Pornography grosses billions of dollars a year, despite having federal laws and advertising restrictions that limit its visibility to the masses. If they want to find it, people young and old can find a way to get to a store, website or channel that will deliver the goods.
On a far less morally questionable scale, so goes the way we approach HBCU social culture. Students and alums relish sports, homecoming, parties, Greek life and all the fun things that flavor the college experience. These elements attract students from around the country, and bring alumni back to campuses with carefully crafted engagement resources planted within events.
But a look at any common HBCU website or talking points from leadership conveys no connection to the parties and celebrations that enrich the black college culture.
Why shun the elements that make HBCUs culturally unique and appealing? Why present HBCU value and omit the long-standing social structure that, outside of the universal “do you have my major” and “can I afford this place” questions, is a top predictor of enrollment and retention?
Why do we pretend that HBCU “porn” doesn’t exist?
This isn’t to suggest to campus life and HBCU social culture trumps academic rigor and research. But it is a part of the college experience that, at the very least, HBCUs should risk to test the cost-benefit ratio of promoting. North Carolina A&T describes its homecoming celebration as the “Greatest Homecoming on Earth.” “GHOE” has become an annual staple among global trending topics on Twitter.
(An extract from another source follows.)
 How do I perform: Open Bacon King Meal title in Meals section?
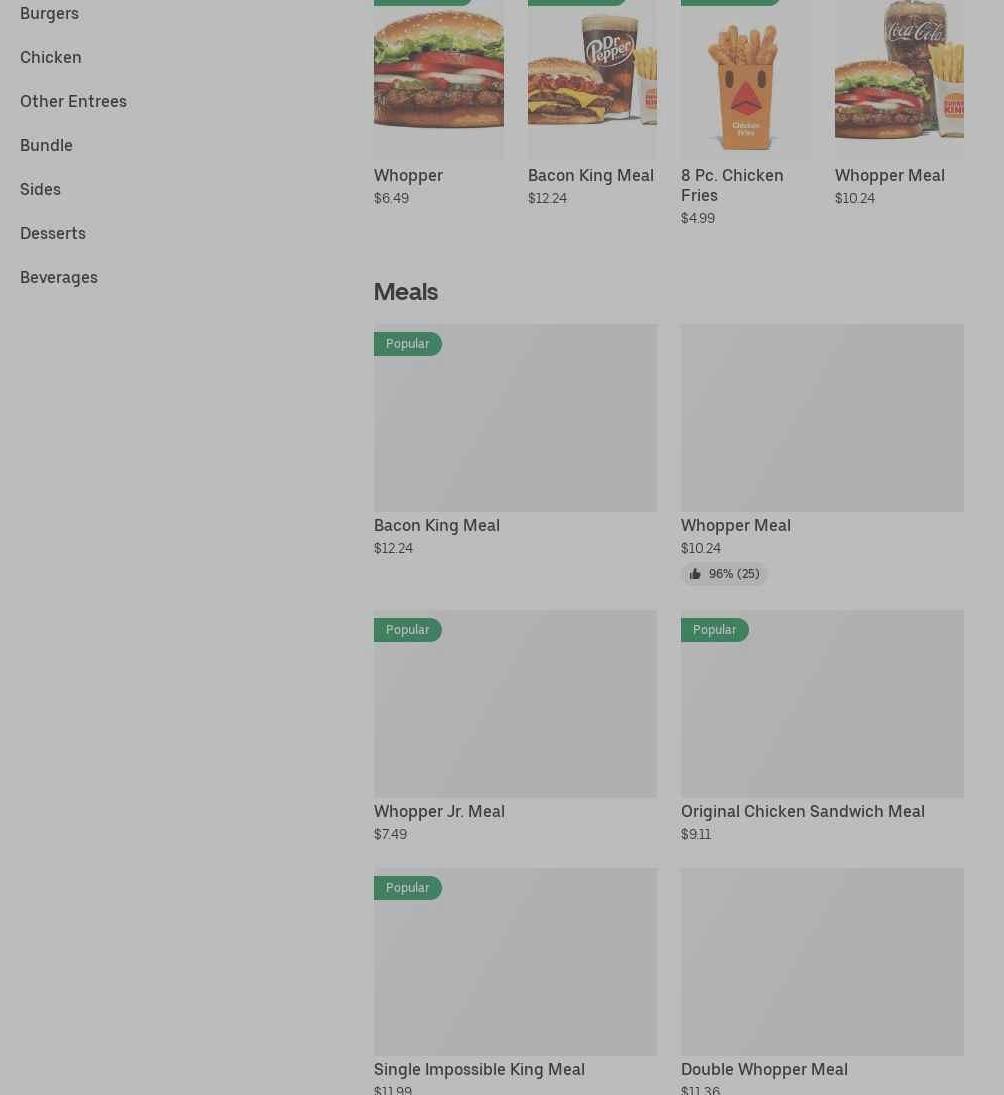click(x=437, y=525)
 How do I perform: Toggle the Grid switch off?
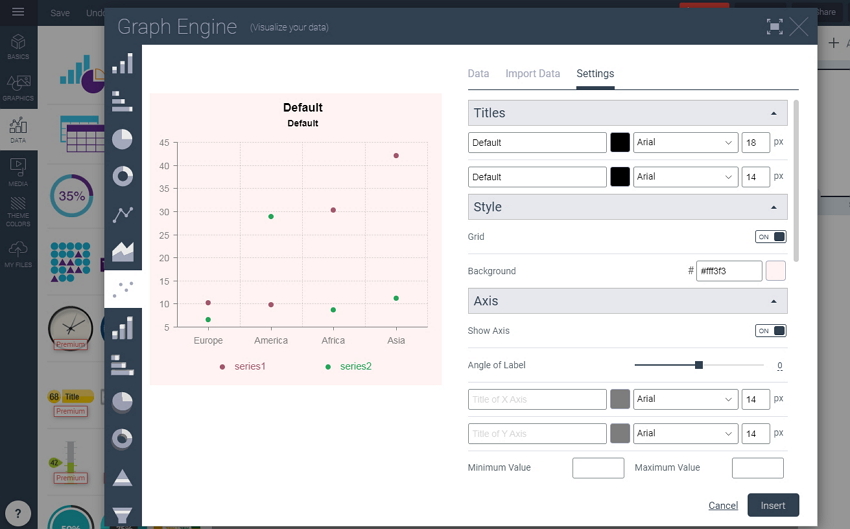(x=770, y=237)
So how many clicks does it take to get to any mention of it on the NCA&T campus life portal? Same thing with Howard, the Mecca of HBCUs with the most commercially recognized homecoming in Black America; zero mention of it outside of its annual event-dedicated site.
Neither school posts blogs, photos, videos, anything that can confirm what potential students have heard about these events. Both schools, like many HBCUs, drastically miss the opportunity to shape the perspective on how social programming builds community, solicits support, invites media coverage, and attracts revenue streams.
At least students and young alumni get it.
Social life is a major part of the HBCU experience, and while every opportunity should be taken to shout about the black college legacy of academic and professional preparedness, other elements of undergraduate and alumni social ties can’t be devalued or privately celebrated.
If HBCUs say they change lives through learning, scholarship and service, let them also cop to the civic pride the build through parties, football games and step shows. These things don’t make us lesser scholars, unfocused students or lackadaisical alumni; they make us well-rounded people who know how to have fun and serve humanity when the right time demands each.
Socialization is a basic need and few institutions do it better than HBCUs. If we stop treating our social legacy like a common skin flick, the more power we’ll give to students and alumni to embrace all that we have to offer, and for potential students to join in the fun.